── THE RECORDS
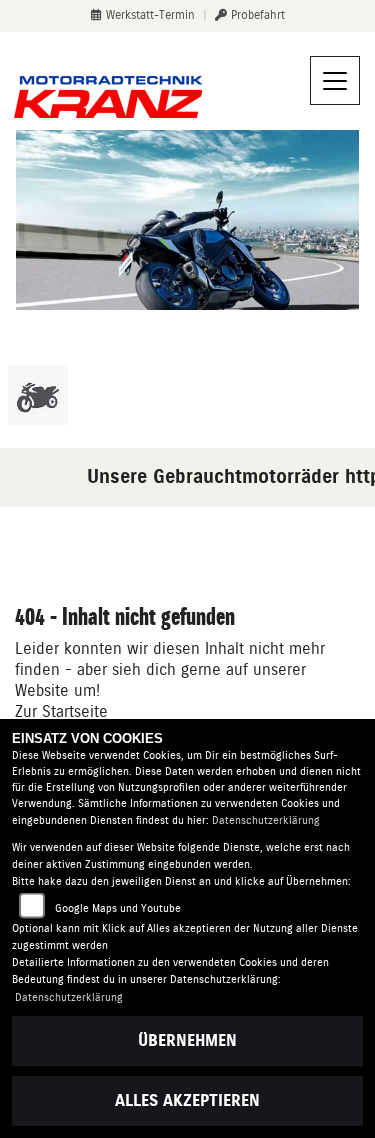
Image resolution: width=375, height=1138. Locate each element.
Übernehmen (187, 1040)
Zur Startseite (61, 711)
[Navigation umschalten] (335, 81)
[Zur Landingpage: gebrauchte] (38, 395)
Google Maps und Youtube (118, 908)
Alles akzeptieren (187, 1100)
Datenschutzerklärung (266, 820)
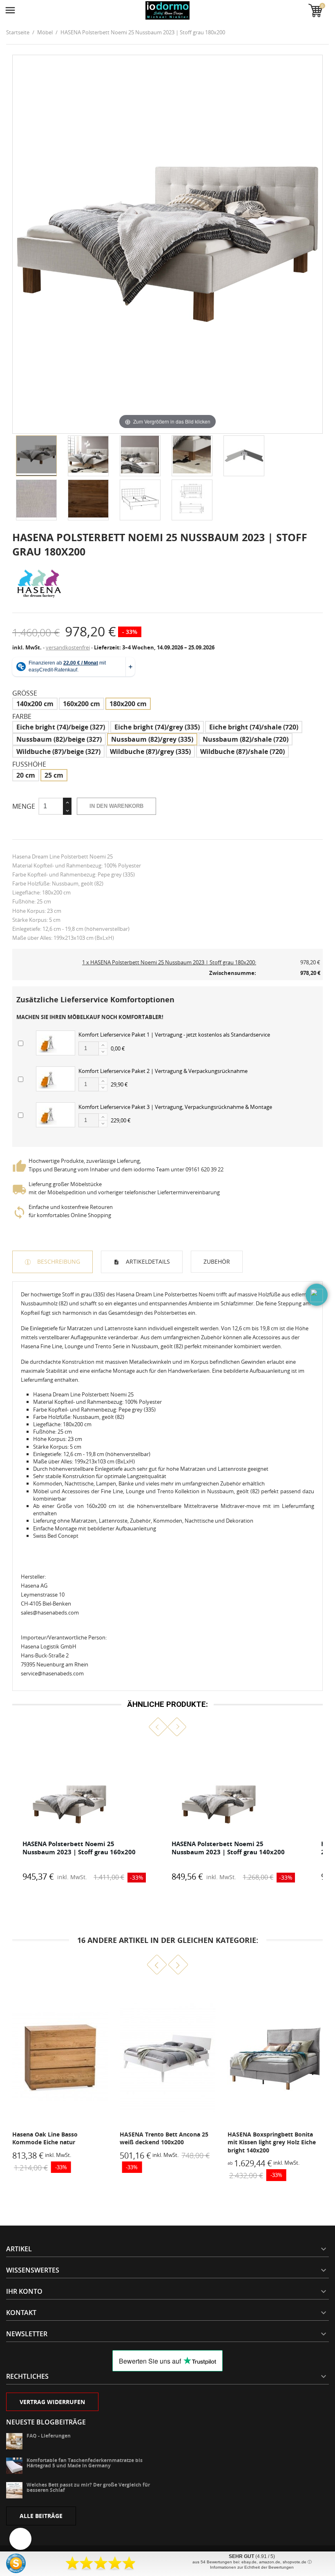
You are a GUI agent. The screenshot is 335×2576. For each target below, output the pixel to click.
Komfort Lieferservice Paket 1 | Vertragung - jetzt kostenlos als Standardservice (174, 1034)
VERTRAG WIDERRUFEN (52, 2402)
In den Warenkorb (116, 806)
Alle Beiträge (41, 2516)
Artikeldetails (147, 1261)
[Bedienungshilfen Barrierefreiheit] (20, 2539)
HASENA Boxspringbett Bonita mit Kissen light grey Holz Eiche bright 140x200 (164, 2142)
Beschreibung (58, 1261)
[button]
────
The lines from the one containing "Datenschutzerklärung (266, 820)" through the last line of the records are what you should copy, word for word and nothing else, with pictures left out.

- COMPLETED TASK:
Datenschutzerklärung (266, 820)
You are a GUI agent. The screenshot is 335×2576. For each target below, output the pixel to click.
Komfort Lieferservice Paket 1 | Vertragung - jetzt kostenlos als Standardservice (174, 1034)
VERTRAG WIDERRUFEN (52, 2402)
In den Warenkorb (116, 806)
Alle Beiträge (41, 2516)
Artikeldetails (147, 1261)
[Bedienungshilfen Barrierefreiheit] (20, 2539)
HASENA Boxspringbett Bonita mit Kissen light grey Holz Eiche bright 140x200 (164, 2142)
Beschreibung (58, 1261)
[button]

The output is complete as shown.